Some of the problems I face include:

Reflux (in October 2006, I had surgery to have a Nissen Fundoplication done and to have a gastrostomy tube inserted for feedings). As of March 2012, I have a GJ tube for continuous feeds.

I am hypotonic - I have virtually no muscle tone and I find it difficult to even hold my head up on my own.

I have cortical vision impairment - my brain doesn't process the images it sees. Sometimes I see off to the side, sometimes, my vision is shuttered, sometimes I don't have any vision at all. The doctors and my Mom and Dad don't really know how or what I see because I can't tell them.

I cannot talk nor communicate with gestures.

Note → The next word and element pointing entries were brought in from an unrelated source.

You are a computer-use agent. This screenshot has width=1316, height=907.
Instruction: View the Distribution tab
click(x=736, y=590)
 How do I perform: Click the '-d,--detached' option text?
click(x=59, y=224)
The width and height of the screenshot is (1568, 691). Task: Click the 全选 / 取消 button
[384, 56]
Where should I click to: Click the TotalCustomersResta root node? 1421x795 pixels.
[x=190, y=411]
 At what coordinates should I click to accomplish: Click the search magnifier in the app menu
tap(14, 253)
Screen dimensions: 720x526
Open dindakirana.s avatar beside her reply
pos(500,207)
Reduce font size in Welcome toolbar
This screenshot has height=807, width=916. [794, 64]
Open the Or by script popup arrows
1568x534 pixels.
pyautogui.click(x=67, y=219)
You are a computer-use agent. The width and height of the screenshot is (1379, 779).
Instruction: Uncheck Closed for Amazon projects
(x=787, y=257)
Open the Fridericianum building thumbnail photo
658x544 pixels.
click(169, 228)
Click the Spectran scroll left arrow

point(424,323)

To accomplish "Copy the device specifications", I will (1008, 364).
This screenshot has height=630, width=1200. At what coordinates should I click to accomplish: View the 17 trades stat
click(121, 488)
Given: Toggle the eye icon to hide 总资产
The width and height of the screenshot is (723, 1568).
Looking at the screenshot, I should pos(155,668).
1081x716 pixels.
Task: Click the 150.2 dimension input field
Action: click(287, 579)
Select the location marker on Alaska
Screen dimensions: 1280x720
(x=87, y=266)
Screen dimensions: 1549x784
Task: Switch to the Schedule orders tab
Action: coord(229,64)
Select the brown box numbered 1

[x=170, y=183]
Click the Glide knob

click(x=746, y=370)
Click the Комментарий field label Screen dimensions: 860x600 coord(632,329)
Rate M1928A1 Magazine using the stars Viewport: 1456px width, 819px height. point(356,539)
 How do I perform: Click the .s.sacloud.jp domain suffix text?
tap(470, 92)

I cannot walk, nor will I ever walk.

I grind my teeth. So much so, that some loosen during seizures.

I cannot grasp objects or use my hands for the simplest of tasks.

I cannot sit on my own. I can, however, sort of roll over from side to side.

I am choreoathetoid. I cannot control the jerky movements my arms and legs make.

I have life-threatening seizures every day. This is my greatest challenge.

So, now that you have gotten to know me, please feel free to take a stroll around my blog. Some of it you read may seem depressing, horrible, unfathomable, and downright crazy. But, this is my life.